Is MR the only one here reading the Bible? The Bible is where Mazar got the idea to look in this location in the first place, right? (Something like ‘David looked DOWN from his palace’) You cannot leave King David out of this equation.
The Proto-Aeolic capital was supplied by the Phoenician builders when King Hiram of Tyre assisted Israel’s new king in constructing his house. That is how “David” enters the conversation.
It is the City of David at this point, to her because this is where her heart is. Nothing is for sure yet. Giving her incentive is important. She has done well as I see.
Saddam Hussain was a Moabite Ryan. Am I correct. I did a study. If I am wrong, please, can you correct me.
This is an interesting article! Thank you for posting! Everyone else’s comments are argumentative, otherwise you would have been excavating and writing this lol sour grapes!!!
It’s actually probably Ancient Hebrew hey it’s probably authentic sorry.

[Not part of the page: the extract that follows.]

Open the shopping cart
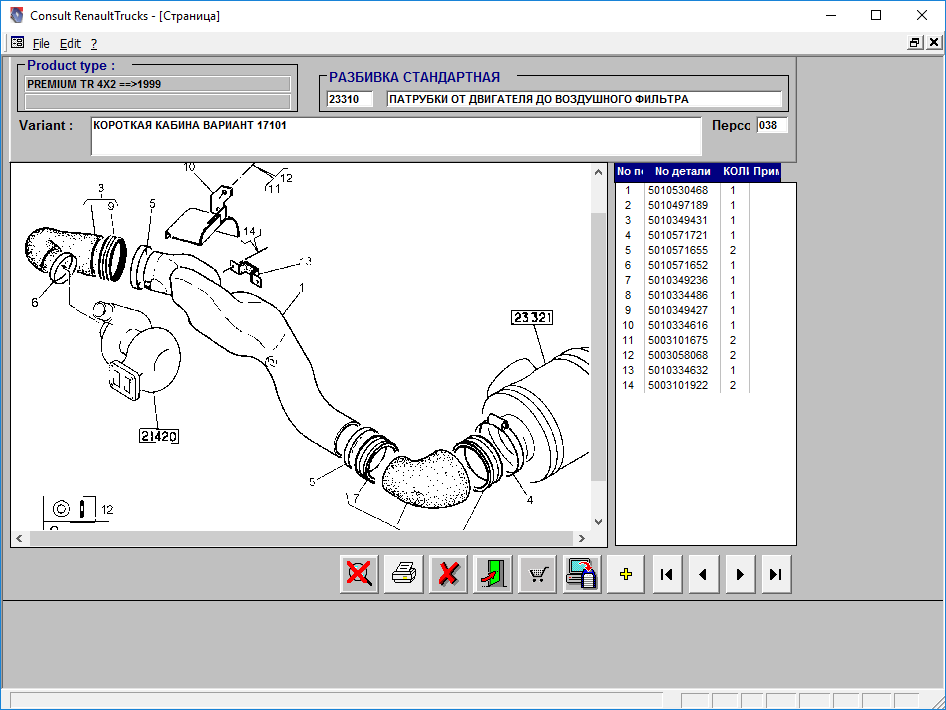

If one seeks to substantiate a predetermined conclusion, one can interpret anything as substantiation of that conclusion. If one seeks the truth, one might find it, even is it does not agree with the predetermined conclusion, The language is Ashdodyth, the capital is Protp-Aeolic and the stone formations are similar to many other Canaanite structures. How does “David” enter the conversation?
The inscriptions on these “bullae” are not Hebrew, they are the Ashdodyth language, which was widely used by the Canaanite/Moabite peoples. The common teaching of “the languages” is false. The originator of this “pagan language” claiming that it is Hebrew in origin was Sir William Petrie who found a Canaanite inscription giving praise to the Canaanite [Hamite] goddess Hathor [the Egyptian goddess of Turquoise] in 1905, and moronic scholars have “leaped on this pagan idea” believing it to be so,” which it is NOT! It is the language of Ashdod that some of the Yshralites adopted while in Captivity to Babylon. The Leviticus Fragment [dated to 3,000Bce — found among the Dead Sea Scrolls — while chard — is written in the Hebrew language of Yshral — ישראל — and NOT in the Canaanite script — see the Mesha Stele, written in the language of Ashdodyth] is proof that the Scriptural Hebrew script [as found in the Aleppo Codex] IS the language of Moshe [Moses] and Abraham. Paleo is NOT a “Hebrew script,” it is a Canaanite [Hamitic] script. There is ONLY ONE fragment found among the DSS which uses both Ashdodyth and Hebrew, which is the “Commentary on the book of Habakkuk.” It uses BOTH languages, and was written 100 years after NechemYah rebuked Yshral [you call them Israel] for adopting both languages, and cursed them, and demanded that they return back to the language of Yahweh [Hebrew]. The DSS is PROOF that they had in fact returned [see NechemYah/Nehemiah 13] back to their ancestral language.